The one hostel I looked up was no longer in existence. While I walked by the
hostel several times, circling the block and hoping the sign that said “under
renovation” was an illusion, I asked several people of its whereabouts, most of
which offered nothing but a confused expression. A taxi driver even pulled over
at his own will and pointed me in the direction of the elusive hostel. As I
walked to the top of the building it was evident that it was out of business. Walls
were busted through, sheetrock lay on the ground in shambles, and old chairs
and desks were turned upside down. The sign had not lied, my book had. So I
stumbled down the street asking again if there were any hostels. With every
desperate plea I received the same pitiful answer, “no.” I suddenly remembered
my back up plan (because every backpacker needs one). I wrote down the address
of a fairly affordable hotel on a napkin just in case this happened. I pulled
the napkin out of my pocket and flagged down a taxi. Fifty euro later I arrived
exhausted and elated. The room was the size of a closet, but it was my own room
and not a hostel. Although the taxi driver had most likely ripped me off,
relief possessed my body and I toppled down on the hard hotel bed.
Garonne River |
Delicious Paistry |
A drink was called for.

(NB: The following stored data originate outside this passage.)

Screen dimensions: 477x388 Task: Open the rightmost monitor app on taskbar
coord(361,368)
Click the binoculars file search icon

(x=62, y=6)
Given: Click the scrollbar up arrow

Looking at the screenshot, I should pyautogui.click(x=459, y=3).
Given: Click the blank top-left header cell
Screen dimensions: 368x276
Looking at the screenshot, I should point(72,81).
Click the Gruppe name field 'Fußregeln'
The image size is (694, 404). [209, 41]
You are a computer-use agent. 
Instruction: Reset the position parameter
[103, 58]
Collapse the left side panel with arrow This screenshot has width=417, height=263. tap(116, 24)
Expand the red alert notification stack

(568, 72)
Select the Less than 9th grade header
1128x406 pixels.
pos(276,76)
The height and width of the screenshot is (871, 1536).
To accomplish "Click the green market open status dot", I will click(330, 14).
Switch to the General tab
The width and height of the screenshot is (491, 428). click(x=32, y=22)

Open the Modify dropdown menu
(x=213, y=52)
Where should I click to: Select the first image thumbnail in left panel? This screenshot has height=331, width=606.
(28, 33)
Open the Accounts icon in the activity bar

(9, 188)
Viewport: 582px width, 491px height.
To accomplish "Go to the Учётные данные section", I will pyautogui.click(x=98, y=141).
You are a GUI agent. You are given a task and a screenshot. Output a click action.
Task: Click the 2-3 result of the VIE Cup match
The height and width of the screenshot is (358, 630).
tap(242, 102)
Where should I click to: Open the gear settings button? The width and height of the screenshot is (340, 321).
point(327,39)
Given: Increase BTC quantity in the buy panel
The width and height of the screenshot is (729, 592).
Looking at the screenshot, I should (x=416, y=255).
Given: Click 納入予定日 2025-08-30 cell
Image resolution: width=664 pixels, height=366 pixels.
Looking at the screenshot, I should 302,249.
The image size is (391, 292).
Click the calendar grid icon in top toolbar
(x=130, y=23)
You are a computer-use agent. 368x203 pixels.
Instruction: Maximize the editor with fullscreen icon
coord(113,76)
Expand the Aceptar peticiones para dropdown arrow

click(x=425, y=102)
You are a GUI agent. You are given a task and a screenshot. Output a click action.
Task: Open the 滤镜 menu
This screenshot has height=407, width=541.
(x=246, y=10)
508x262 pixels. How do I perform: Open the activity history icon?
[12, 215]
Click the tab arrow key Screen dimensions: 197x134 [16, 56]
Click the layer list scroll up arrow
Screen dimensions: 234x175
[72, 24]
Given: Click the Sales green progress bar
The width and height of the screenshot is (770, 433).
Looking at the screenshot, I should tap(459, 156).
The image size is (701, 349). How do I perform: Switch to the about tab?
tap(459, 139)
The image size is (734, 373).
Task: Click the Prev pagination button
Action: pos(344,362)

I went to a café on the corner from my hotel. I quickly befriended the French bartender, whom became my tour guide. At first we had very brief conversation through broken English and French. She was very direct and blunt, asking “Why do you talk to me? My English is horrible.”
“Because you are pretty, and I don’t know anyone.” She served me a couple more drinks, and we agreed to meet the next
night so she could show me around. Once again it was these friendly gestures
that expelled all wrongful French stereotypes. We met at her café. She treated
me to a drink and I ordered a cheeseburger. One thing about France, it is not
cheap. The burger was expensive, around ten euro, but it was the best burger I
had on my entire trip (Madrid is a close second). The meat was tender with
rich, French cheese spilling out the sides. The bun seemed like it was just
baked, warm and soft to perfection. The toppings weren’t overbearing and it had
just the right amount of mayonnaise. This was one of the first burgers I had
where it didn’t need any modifying. This set the precedent for the rest of the
night. We went out to a reggae bar, a small swarthy dive bar that smelled of
stale beer and cigarettes. The music grew gradually louder towards the back of
the bar, near a small flight of stairs. If you went up there was a dance floor
with small picket fence that looked over the bar. Downstairs featured the bathrooms and another bar with a sparkly dance floor and giant horizontal
mirror. We ordered our drinks, a mojito that was poured from a tap (apparently
mojitos are extremely popular in France, and they found a genius way to
expedite making them) and a whiskey and coke, and then we entered the void
of the lower story and danced on the sparkly floor. The mirror swallowed us. We
were merely silhouettes dancing in another dimension; two strangers, born into
entirely different worlds, merged as one. We danced until the sparkles faded,
the mojitos ran dry, and the mirror reflected the sky.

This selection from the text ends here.